Kegiatan pelayanan Pencegahan Penularan HIV dari ibu ke
anak/Prevention of Mother to child HIV transmision/PMTCT merupakan bagian
dari pelayanan perawatan, dukungan dan pengobatan/CST bagi pasien HIV/AIDS.
Pelayanan PMTCT semakin menjadi perhatian dikarenakan epidemi HIV/AIDS di
Indonesia meningkat dengan cepat (jumlah kasus AIDS pada akhir triwulan II
2008 adalah 12,686 kasus). Metode penularan utama di Indonesia adalah
penggunaan narkotika suntik yang tidak aman dan perilaku seksual beresiko.
Sebagian besar kasus HIV dan AIDS diderita oleh laki-laki (rasio 3,79 : 1),
namun kasus HIV dan AIDS pada perempuan usia reproduktif dan anak-anak juga
meningkat seiring dengan bergesernya epidemi dari kelompok berisiko menjadi
kelompok masyarakat umum.
B. Pengertian
Human Imunodefisiensi Virus. HIV adalah virus yang membunuh SDP (CD4)
di dalam tubuh , SDP berfungsi membantu melawan infeksi dan penyakit yang
masuk kedalam tubuh.
Apa Itu AIDS Terjadi setelah virus HIV masuk ke dalam tubuh seseorang dan
menghancurkan sistem kekebalan tubuh Ketika sistem kekebalan tubuh
seseorang rusak,maka tubuh akan mudah terserang penyakit
C. Klasifikasi
1. Berdasar CD4:
a. CD4 > 500
b. CD4 > 200 – 499
c. CD4 < 200
2. Berdasar WHO:
a. Stadium I: asimtomatik,aktifitasN
b. Stadium II : Simtomatik, aktifitas N
c. Stadium III:simtomatik terbatas aktifitas >50%
d. Stad IV:simtomatik,aktifitas < 50%
D. Etiologi
Penyebab dari HIV adalah virus imunodevisiensi syndrom
E. Cara Penularan HIV /ADS
a.
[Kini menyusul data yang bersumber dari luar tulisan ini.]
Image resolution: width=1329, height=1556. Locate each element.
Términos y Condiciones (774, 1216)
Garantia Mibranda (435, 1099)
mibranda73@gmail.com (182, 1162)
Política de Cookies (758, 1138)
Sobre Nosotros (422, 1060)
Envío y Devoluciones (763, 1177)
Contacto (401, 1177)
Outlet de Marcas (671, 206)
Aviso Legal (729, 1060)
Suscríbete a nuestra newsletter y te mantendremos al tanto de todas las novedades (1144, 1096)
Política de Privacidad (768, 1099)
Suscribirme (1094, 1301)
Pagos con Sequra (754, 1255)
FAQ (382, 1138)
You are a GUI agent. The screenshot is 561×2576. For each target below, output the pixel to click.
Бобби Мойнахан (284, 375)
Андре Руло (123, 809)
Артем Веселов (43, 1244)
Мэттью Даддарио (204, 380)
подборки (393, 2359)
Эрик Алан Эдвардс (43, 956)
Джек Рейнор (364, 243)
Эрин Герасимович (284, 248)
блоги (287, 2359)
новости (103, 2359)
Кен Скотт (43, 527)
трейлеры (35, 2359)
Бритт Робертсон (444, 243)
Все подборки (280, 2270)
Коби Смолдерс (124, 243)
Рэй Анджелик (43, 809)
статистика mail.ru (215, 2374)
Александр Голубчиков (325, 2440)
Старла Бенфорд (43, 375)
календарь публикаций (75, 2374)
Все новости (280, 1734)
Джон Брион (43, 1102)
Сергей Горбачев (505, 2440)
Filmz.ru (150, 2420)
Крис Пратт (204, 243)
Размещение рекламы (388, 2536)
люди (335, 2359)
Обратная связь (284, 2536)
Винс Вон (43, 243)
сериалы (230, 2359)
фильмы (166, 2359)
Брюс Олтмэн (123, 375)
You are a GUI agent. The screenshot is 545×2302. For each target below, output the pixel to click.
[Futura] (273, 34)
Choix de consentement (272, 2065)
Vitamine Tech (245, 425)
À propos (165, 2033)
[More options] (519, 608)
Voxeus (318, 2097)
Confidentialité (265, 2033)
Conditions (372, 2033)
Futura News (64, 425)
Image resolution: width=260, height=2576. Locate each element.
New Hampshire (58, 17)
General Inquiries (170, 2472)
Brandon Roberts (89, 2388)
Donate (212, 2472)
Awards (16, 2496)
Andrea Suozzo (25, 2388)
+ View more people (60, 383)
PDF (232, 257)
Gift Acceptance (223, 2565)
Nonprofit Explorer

Lewat cairan darah:
Melalui transfusi darah / produk darah yg sudah tercemar HIV
Lewat pemakaian jarum suntik yang sudah tercemar HIV, yang dipakai
bergantian tanpa disterilkan, misalnya pemakaian jarum suntik
dikalangan pengguna Narkotika Suntikan
Melalui pemakaian jarum suntik yang berulangkali dalam kegiatan lain,
misalnya : peyuntikan obat, imunisasi, pemakaian alat tusuk yang
menembus kulit, misalnya alat tindik, tato, dan alat facial wajah
b. Lewat cairan sperma dan cairan vagina :
Melalui hubungan seks penetratif (penis masuk kedalam Vagina/Anus),
tanpa menggunakan kondom, sehingga memungkinkan tercampurnya cairan
sperma dengan cairan vagina (untuk hubungan seks lewat vagina) ; atau
tercampurnya cairan sperma dengan darah, yang mungkin terjadi dalam
hubungan seks lewat anus.
c. Lewat Air Susu Ibu :
Penularan ini dimungkinkan dari seorang ibu hamil yang HIV positif,
dan melahirkan lewat vagina; kemudian menyusui bayinya dengan ASI.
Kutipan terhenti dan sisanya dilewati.